By Alenka Figa
In the introduction to The Secret to Superhuman Strength, Alison Bechdel issues herself a swift, succinct diagnosis. Amid nonstop movement from panel to panel — she kicks, guzzles water, and shifts from a downward dog on an orange yoga mat to doing rapid bicep curls — she declares, “I’m not good at sports. I’m not a jock. I’m the vigorous type.”
For Bechdel, “vigor” does not refer solely to physical strength or power. After this declaration, she continues to vault through panels without pause, gearing up for a hike before taking a walk along a fallen tree that covers a stream, like a balance beam. It’s here, as she prepares to carefully cross the water, that Bechdel reveals the obsession she wishes to explore in The Secret to Superhuman Strength: “the feeling of the mind and body becoming one.” This feeling is tied to a loss of ego, a dissolution of self – when mind and body are one, self and nature and self and others are also one. As Bechdel quips at the end of the intro, “Is that so much to ask?”
This question is, of course, a joke – obviously it’s a lot to ask! As she has in past memoirs, Bechdel engages with various literary figures, including Jack Kerouac and transcendentalists like Margaret Fuller, who also spent their lives chasing this specific kind of experience, or state of being.
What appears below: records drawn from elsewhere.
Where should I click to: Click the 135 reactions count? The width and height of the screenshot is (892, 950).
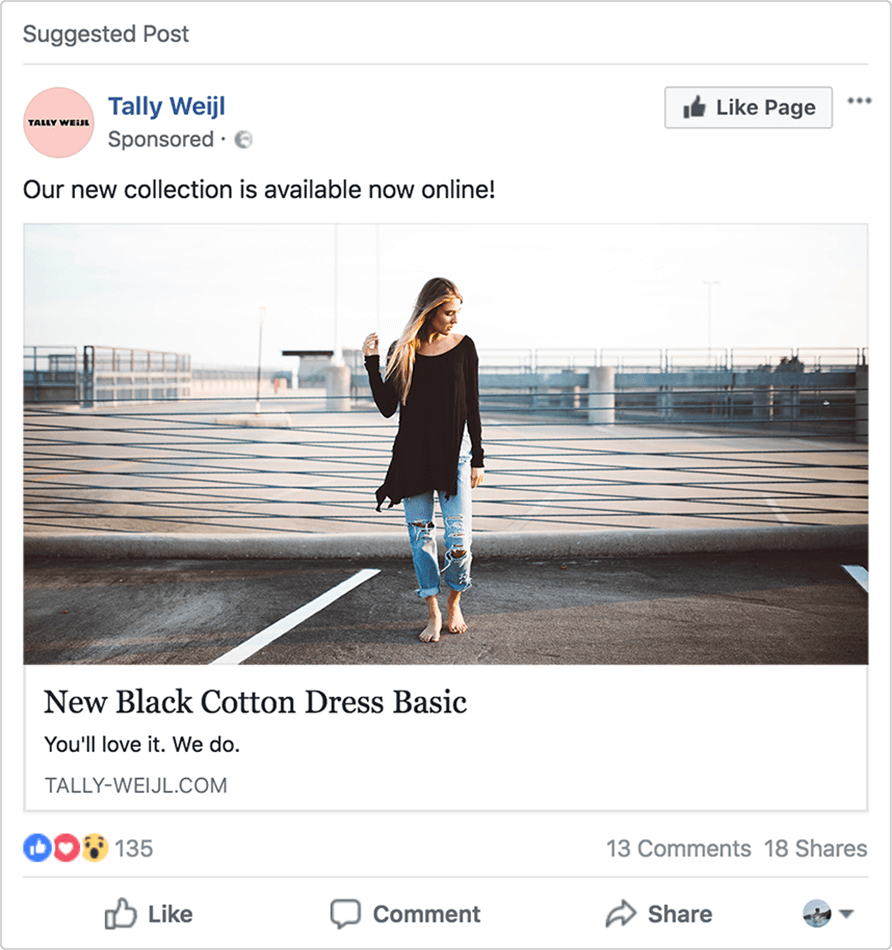pos(133,848)
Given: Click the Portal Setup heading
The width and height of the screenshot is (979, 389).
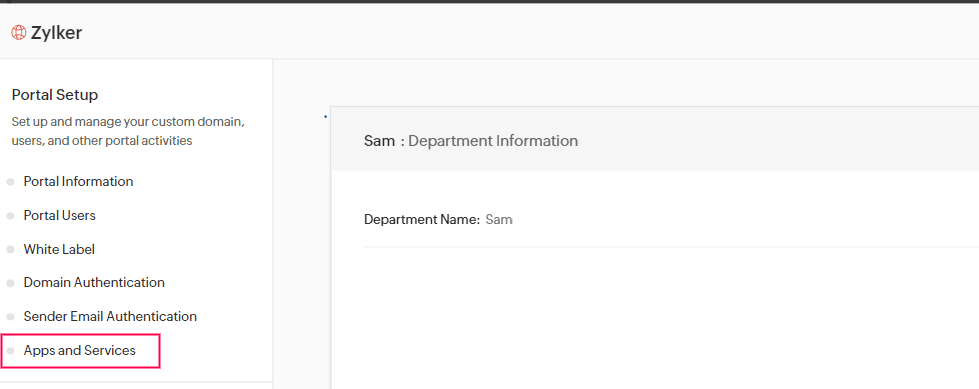Looking at the screenshot, I should (x=55, y=95).
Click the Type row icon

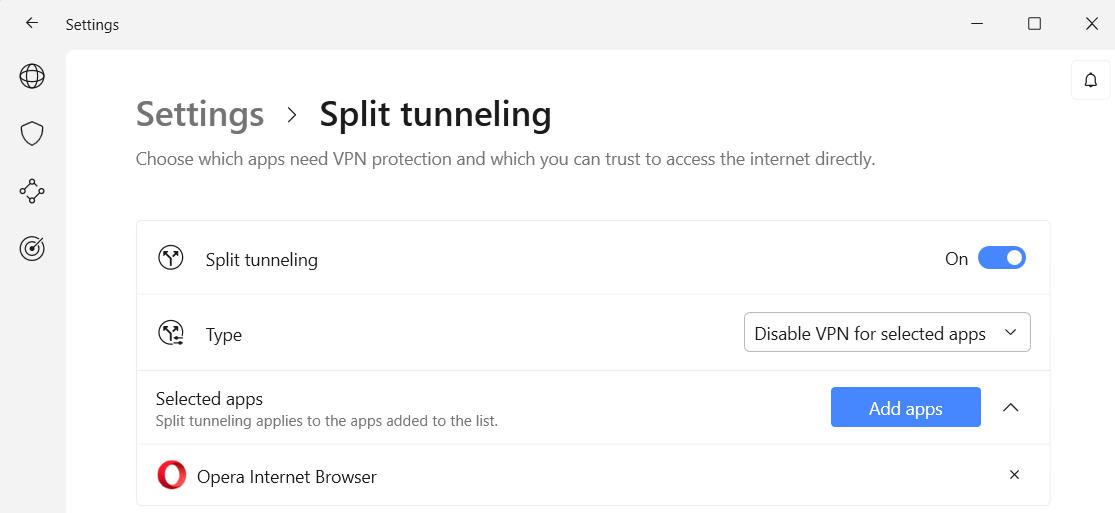pyautogui.click(x=171, y=334)
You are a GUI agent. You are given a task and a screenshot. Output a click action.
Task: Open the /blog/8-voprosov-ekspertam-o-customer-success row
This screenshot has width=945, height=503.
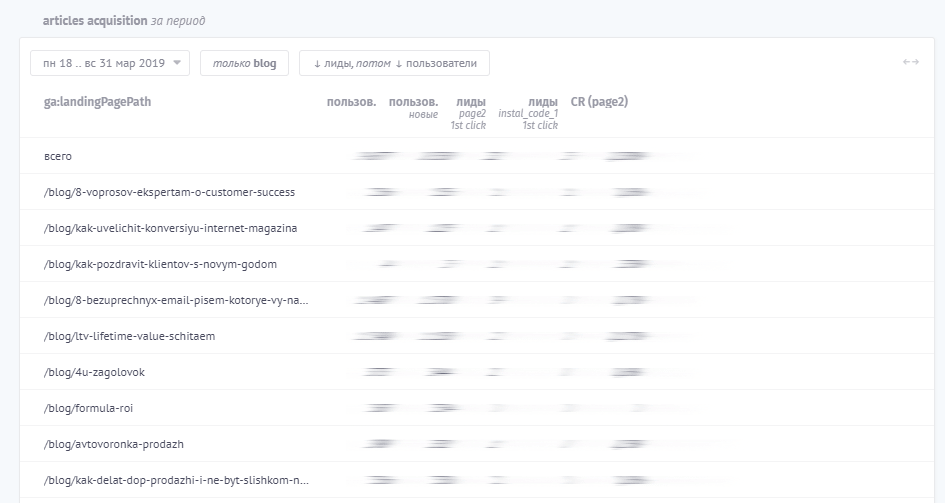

It is an intense, lifelong pursuit, and I am tempted to ask if it’s even worth attempting. Simultaneously, however, it feels like a deeply human pursuit – one that is relatable even to a reader like me, who has largely forgotten all the reading on transcendentalism I did in English class. Haven’t we all experienced this, even a little bit? Those moments when your mind suddenly quiets and the world feels enormous, endless – like the distance between you and me isn’t such a big deal after all, but it’s also everything.